On Fri, 3 Dec 2021 14:41:11 GMT, Ajit Ghaisas <aghaisas at openjdk.org> wrote:

>> The hard values have been changed a number of times, and I believe it is not really a good metric. 
>> What we want to ensure is that there is no functional regression and no performance penalty. The tests calculate the number of updateItem invocations and require those to be a strict number. With JDK-8089589, we fixed a number of issues that are related to the fact that the total size of the view (in case all cells are rendered with their preferred height) is not known. This is done by using an estimate of the total size. The estimate is 100% correct if we call updateItem for every item, but that would lead to a huge performance penalty in case the list contains a large amount of items with equal height.

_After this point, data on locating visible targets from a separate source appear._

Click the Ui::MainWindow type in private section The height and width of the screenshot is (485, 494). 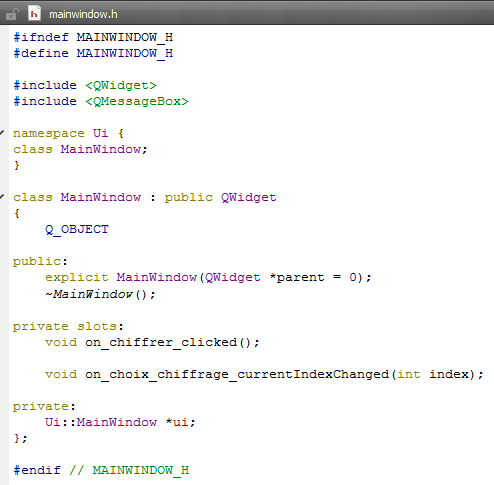pyautogui.click(x=101, y=422)
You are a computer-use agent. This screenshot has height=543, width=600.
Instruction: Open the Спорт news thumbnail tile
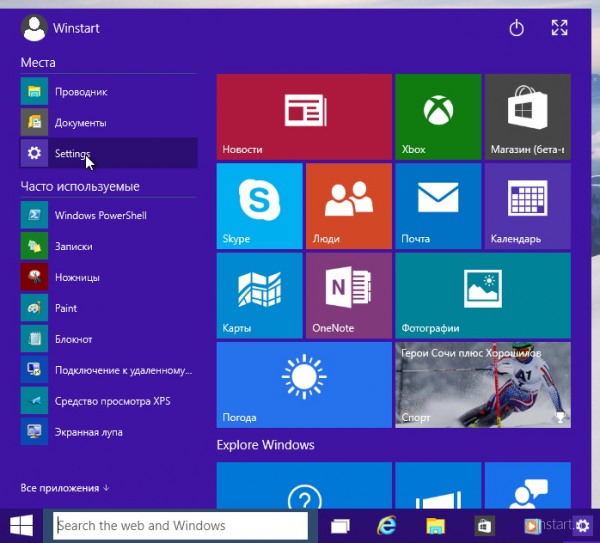click(x=483, y=384)
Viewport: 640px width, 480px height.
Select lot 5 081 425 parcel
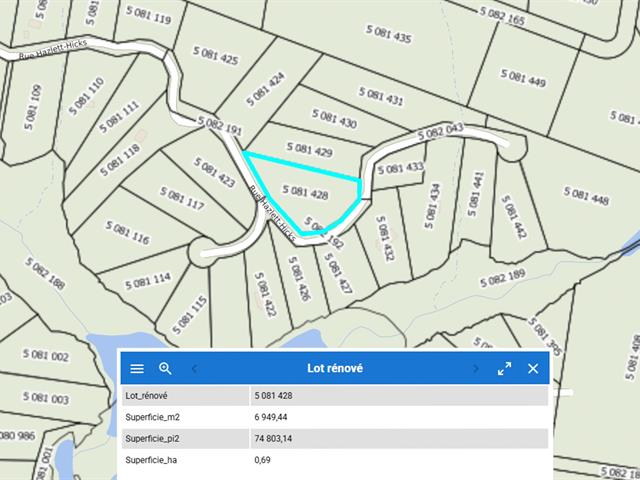pyautogui.click(x=214, y=59)
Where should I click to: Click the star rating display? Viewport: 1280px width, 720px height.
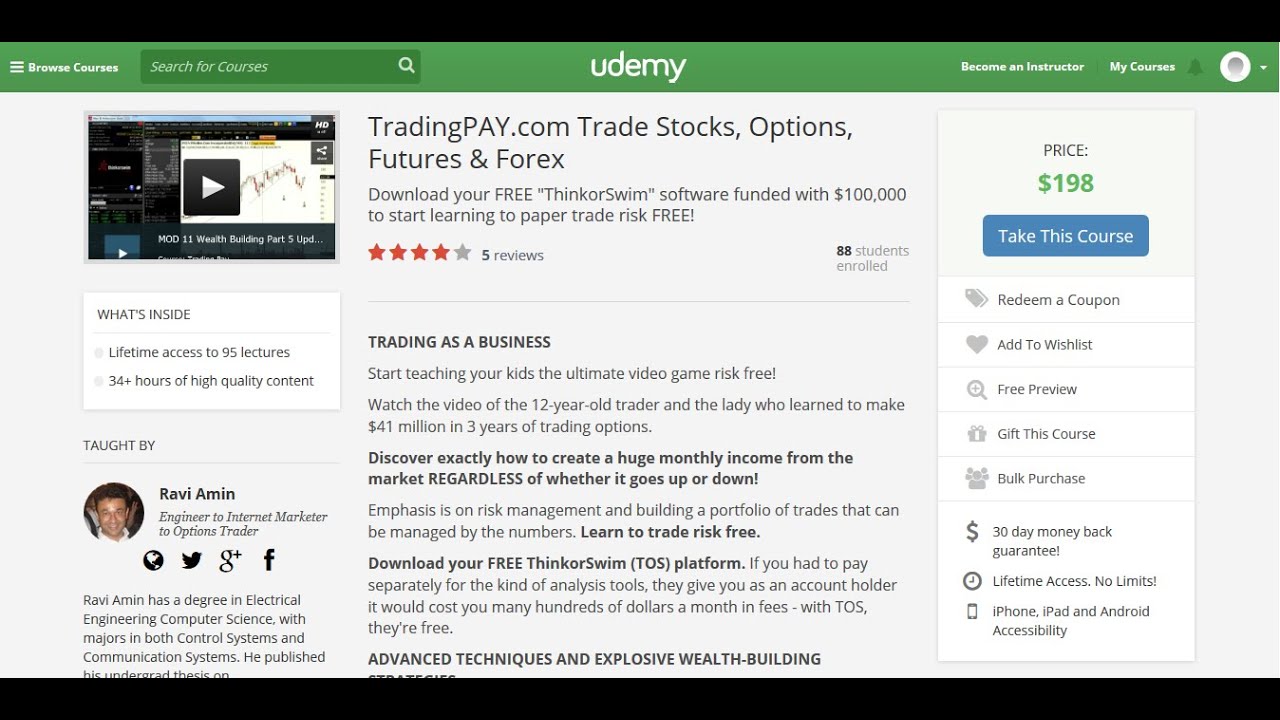(419, 253)
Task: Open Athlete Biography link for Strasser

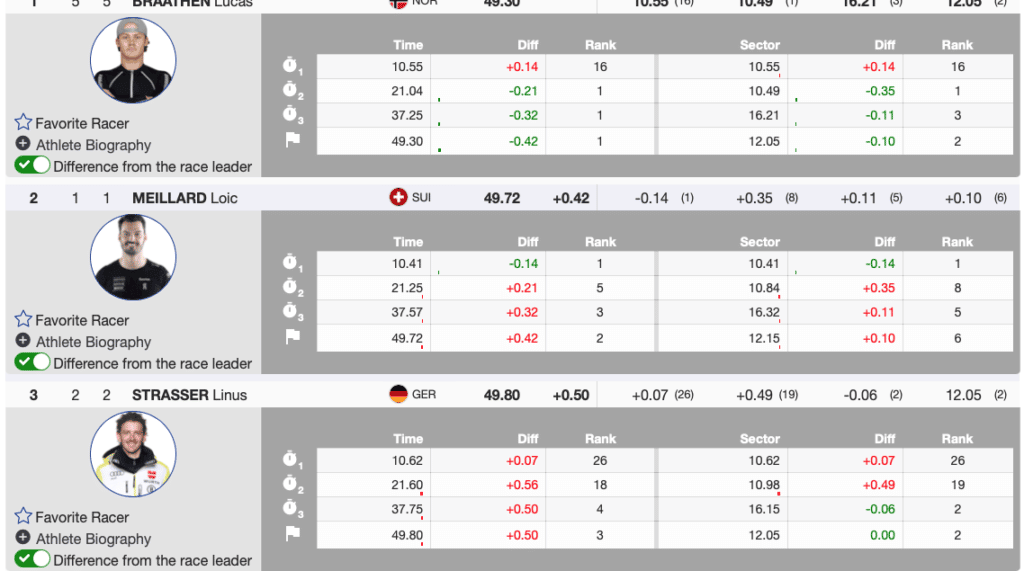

>> Hence, there is a balance between minimizing the updateItem calls but still have a fair estimate of the total dimensions. Rather than requiring that the amount of calls should be a fixed number, I think it makes more sense to ensure that the amount of calls stays within reasonable boundaries, and is not growing exponentially when we add linearly more items, for example.
>
>> The hard values have been changed a number of times, and I believe it is not really a good metric.
> 
> I agree completely.
> 
>> Rather than requiring that the amount of calls should be a fixed number, I think it makes more sense to ensure that the amount of calls stays within reasonable boundaries, and is not growing exponentially when we add linearly more items, for example.
> 
> My point is exactly this. I see that as part of this PR, you have added the upper boundary (rather than a fixed number) for assertions. I am asking whether we need a lower boundary as well?

I don't think we need a lower boundary. A value of 0 is not a bad thing, as long as the functional tests are ok.
The lowest possible value is implicitly determined by the usecase, which is covered by the functional tests.